START EXTRACTED INFORMATION

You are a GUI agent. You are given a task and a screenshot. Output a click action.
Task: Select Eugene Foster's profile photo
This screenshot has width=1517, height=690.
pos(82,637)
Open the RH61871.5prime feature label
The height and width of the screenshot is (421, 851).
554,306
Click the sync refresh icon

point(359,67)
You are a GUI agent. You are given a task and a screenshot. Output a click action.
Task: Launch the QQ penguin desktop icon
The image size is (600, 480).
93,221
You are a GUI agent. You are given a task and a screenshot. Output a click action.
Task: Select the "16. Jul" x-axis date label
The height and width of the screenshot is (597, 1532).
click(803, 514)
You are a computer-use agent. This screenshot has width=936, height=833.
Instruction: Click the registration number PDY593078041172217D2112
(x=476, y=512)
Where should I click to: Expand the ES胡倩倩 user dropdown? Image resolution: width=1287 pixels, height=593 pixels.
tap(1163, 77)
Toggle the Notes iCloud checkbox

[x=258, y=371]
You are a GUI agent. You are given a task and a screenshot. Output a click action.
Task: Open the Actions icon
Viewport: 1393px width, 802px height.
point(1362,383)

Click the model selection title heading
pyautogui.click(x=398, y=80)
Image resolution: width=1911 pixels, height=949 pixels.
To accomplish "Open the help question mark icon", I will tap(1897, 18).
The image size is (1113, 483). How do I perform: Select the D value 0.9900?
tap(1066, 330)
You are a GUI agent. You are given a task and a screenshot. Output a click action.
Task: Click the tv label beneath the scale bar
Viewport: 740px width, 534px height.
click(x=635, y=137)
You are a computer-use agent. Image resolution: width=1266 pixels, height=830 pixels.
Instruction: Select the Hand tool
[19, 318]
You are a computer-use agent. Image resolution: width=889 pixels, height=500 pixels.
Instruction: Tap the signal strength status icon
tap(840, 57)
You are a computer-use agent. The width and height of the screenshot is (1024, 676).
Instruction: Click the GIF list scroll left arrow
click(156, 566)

END EXTRACTED INFORMATION

* EXERCISE DIRECTIONS:
Copy the full listing exactly.

* OUTPUT OF THE EXERCISE:
You are a GUI agent. You are given a task and a screenshot. Output a click action.
Task: Select Eugene Foster's profile photo
This screenshot has width=1517, height=690.
pos(82,637)
Open the RH61871.5prime feature label
The height and width of the screenshot is (421, 851).
554,306
Click the sync refresh icon

point(359,67)
You are a GUI agent. You are given a task and a screenshot. Output a click action.
Task: Launch the QQ penguin desktop icon
The image size is (600, 480).
93,221
You are a GUI agent. You are given a task and a screenshot. Output a click action.
Task: Select the "16. Jul" x-axis date label
The height and width of the screenshot is (597, 1532).
click(803, 514)
You are a computer-use agent. This screenshot has width=936, height=833.
Instruction: Click the registration number PDY593078041172217D2112
(x=476, y=512)
Where should I click to: Expand the ES胡倩倩 user dropdown? Image resolution: width=1287 pixels, height=593 pixels.
tap(1163, 77)
Toggle the Notes iCloud checkbox

[x=258, y=371]
You are a GUI agent. You are given a task and a screenshot. Output a click action.
Task: Open the Actions icon
Viewport: 1393px width, 802px height.
point(1362,383)

Click the model selection title heading
pyautogui.click(x=398, y=80)
Image resolution: width=1911 pixels, height=949 pixels.
To accomplish "Open the help question mark icon", I will tap(1897, 18).
The image size is (1113, 483). How do I perform: Select the D value 0.9900?
tap(1066, 330)
You are a GUI agent. You are given a task and a screenshot. Output a click action.
Task: Click the tv label beneath the scale bar
Viewport: 740px width, 534px height.
click(x=635, y=137)
You are a computer-use agent. Image resolution: width=1266 pixels, height=830 pixels.
Instruction: Select the Hand tool
[19, 318]
You are a computer-use agent. Image resolution: width=889 pixels, height=500 pixels.
Instruction: Tap the signal strength status icon
tap(840, 57)
You are a computer-use agent. The width and height of the screenshot is (1024, 676).
Instruction: Click the GIF list scroll left arrow
click(156, 566)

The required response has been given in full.